Le CH n’a pas le luxe d’attendre.

Pas avec les contrats à venir de Lane Hutson, d'Ivan Demidov et compagnue. Pas avec la progression d’Adam Engstrom, de William Trudeau, de Logan Mailloux.

À un moment donné, la congestion à gauche devient insoutenable. Et si Guhle ne peut pas s’imposer physiquement, alors il devient redondant.

Un joueur qui coûte peu… mais qui coûte cher en disponibilités.

Un leader potentiel… qui ne peut jamais terminer un match.

Un pilier… dont les fondations s’effritent sans cesse.

C’est peut-être là le plus grand drame de cette équipe.

Kaiden Guhle est tout ce qu’on cherche dans un défenseur moderne : mobile, intelligent, efficace, humble, discipliné. Il est aimé des entraîneurs, respecté dans la chambre, admiré par ses coéquipiers.

Mais il est piégé dans un corps qui le trahit.

Et à chaque fois qu’on pense que le cauchemar est derrière lui, une nouvelle absence vient le rappeler à notre mémoire.

Hier, c’était « rien de grave ». Aujourd’hui, c’est une journée de traitements.

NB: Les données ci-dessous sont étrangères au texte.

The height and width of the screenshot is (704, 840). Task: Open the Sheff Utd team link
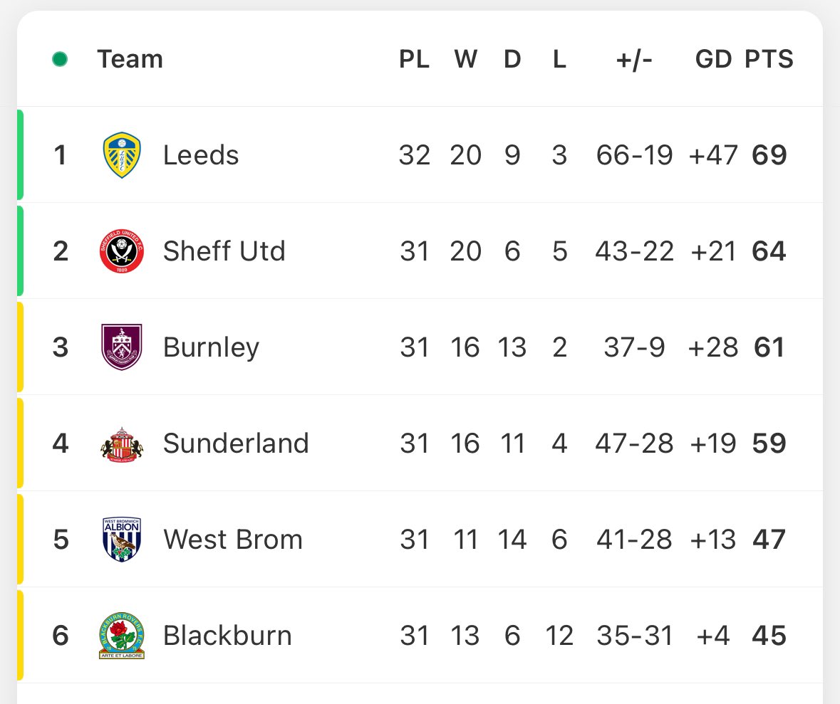(x=224, y=251)
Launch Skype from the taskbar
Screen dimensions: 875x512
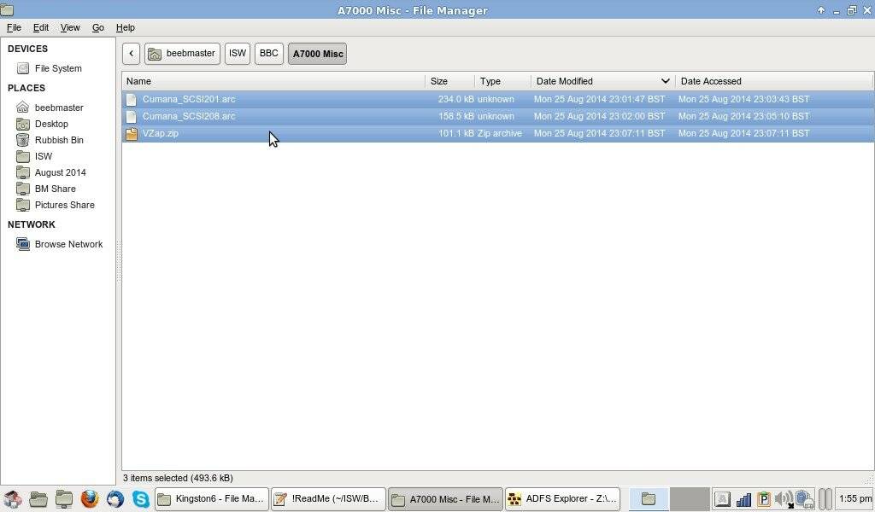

Demain? Peut-être un mois sans jouer.

Ce scénario commence à ressembler à un disque rayé. Et il est peut-être temps que le Canadien change la chanson.

Le Canadien a refusé d’envoyer Guhle à Saint-Louis. Il a dit non à Kyrou. Il a dit non au renfort offensif. Il a dit non à une direction différente. Il a dit oui à la fragilité.

Mais jusqu’à quand?

Le moment approche où Kent Hughes n’aura plus le choix. Il devra regarder froidement la situation, sans attachement émotionnel, et se poser la question qui dérange : vaut-il mieux un joueur sublime 50 matchs par année ou un bon joueur disponible 82 fois?

Et s’il ne trouve pas de réponse… la question se répondra d’elle-même, à la prochaine blessure.

À la prochaine journée de maintenance.